Everything is meta these days – metabarcoding, metagenomics, and now meta blog posts that are reviews of reviews. Much like every ecologist at least dabbles in the molecular world, so most of those predisposed to molecular ecology and population genetics are at least dabbling in (or teaching or reviewing) studies with an environmental DNA (eDNA) component. The number of metabarcoding, metagenomics, and/or eDNA studies has dramatically increased in recent years and if you find yourself dabbling, or at the precipice of designing experiments, you probably need some all-encompassing reference to ground you. Fortunately, Denier et al (2017) put together a very helpful review for those of us drowning in eDNA and metabarcoding literature. They separate themselves from other reviews by focusing on four aspects: summary of eDNA studies focused on plants and animals , what’s known and unknown about the spatial and temporal scales of eDNA info, guidelines and challenges regarding experimental design, and emerging applications.
What are the advantages of these types of studies?
The authors posit that with the explosion of high throughput sequencing (HTS), , the way we survey biodiversity has subsequently vastly changed. Being able to associate a taxonomic identity with a DNA barcode has led to the eDNA metabarcoding revolution. This technique of surveying biodiversity has obvious advantages, including the ability to survey entire communities that have been previously excluded due to the size of organisms and/or elusiveness, thereby increasing diversity measurements and increasing the resolution of taxonomic identifications and subsequent databases. The potential increase in scope of metabarcoding studies also allows for applications on the community and ecosystem scale, like determining whether “observed community changes surpass acceptable thresholds for certain desired ecosystem functions” and guide resource management at ecosystem scales. Furthermore, the taxonomic scope that can be sampled is positively grandiose, with one study using metabarcoding techniques spanning 5 different genomic regions to survey three domains of life in topsoil (Drummond et al 2015).
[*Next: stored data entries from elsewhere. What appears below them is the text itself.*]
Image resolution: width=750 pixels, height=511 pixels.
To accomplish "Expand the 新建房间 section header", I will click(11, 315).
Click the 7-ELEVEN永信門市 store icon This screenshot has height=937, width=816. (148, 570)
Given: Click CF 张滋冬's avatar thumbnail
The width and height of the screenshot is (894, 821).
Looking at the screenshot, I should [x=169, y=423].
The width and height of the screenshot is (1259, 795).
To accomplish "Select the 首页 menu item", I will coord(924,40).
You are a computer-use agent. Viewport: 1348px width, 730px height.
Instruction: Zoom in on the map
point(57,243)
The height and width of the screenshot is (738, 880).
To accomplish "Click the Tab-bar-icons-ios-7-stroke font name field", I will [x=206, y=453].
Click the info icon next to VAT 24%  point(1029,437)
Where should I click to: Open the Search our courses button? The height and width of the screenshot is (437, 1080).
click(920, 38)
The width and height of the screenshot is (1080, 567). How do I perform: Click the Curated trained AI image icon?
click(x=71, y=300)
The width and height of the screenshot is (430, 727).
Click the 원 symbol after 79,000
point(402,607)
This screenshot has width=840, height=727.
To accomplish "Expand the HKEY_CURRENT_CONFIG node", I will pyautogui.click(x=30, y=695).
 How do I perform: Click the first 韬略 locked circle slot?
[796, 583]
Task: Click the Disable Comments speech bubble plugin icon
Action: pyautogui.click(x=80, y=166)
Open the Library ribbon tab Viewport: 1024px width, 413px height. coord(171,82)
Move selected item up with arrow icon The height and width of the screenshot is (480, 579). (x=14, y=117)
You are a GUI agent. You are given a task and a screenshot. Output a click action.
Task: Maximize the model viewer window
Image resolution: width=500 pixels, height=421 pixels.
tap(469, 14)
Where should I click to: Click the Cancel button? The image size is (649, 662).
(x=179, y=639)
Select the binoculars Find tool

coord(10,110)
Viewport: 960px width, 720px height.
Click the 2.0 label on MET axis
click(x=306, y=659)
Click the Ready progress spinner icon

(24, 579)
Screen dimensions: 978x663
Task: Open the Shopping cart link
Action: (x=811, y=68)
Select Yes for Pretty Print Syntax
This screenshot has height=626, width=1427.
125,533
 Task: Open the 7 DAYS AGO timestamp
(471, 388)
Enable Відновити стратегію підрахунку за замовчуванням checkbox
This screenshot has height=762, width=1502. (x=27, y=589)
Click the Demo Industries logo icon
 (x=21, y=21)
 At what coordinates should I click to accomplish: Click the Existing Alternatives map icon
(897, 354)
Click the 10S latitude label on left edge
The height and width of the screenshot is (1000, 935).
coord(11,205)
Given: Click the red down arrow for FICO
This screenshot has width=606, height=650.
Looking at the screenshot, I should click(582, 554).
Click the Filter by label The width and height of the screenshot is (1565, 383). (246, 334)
What types of studies have been done?
The authors emphasize the distinction between community DNA and eDNA. Community DNA studies target groups collected in bulk, then separate organisms from debris, pool them together, and extract the DNA in bulk. Sequences from community DNA extraction can be traced back to the source organism and taxonomically verified and Sanger sequences of voucher specimens can lead to direct verification of species. This is untenable for eDNA sampling so species verification relies upon curated databases like Genbank, SILVA, and the Barcode of Life Data System (BOLD). With community DNA the presence of a detected species in that time and that place can be inferred, but with eDNA, the presence of that species’ DNA may not necessarily mean that species was directly present at the time or place of sampling. For example, does the DNA you collect at river sites represent what’s present in the here and now, or what’s present upstream? Nevertheless, there have been a myriad of elegant studies done in freshwater, marine and terrestrial/aerial regimes. Examples in the review include early detection of invasive populations, the use of terrestrial haematophagous leeches to collect DNA from their endangered/elusive vertebrate host species in geographically remote regions, filtered air samples to collect pollen, and collections of spider webs, pollen from honey, and feces from generalist predators to estimate biodiversity of hard-to-capture taxa.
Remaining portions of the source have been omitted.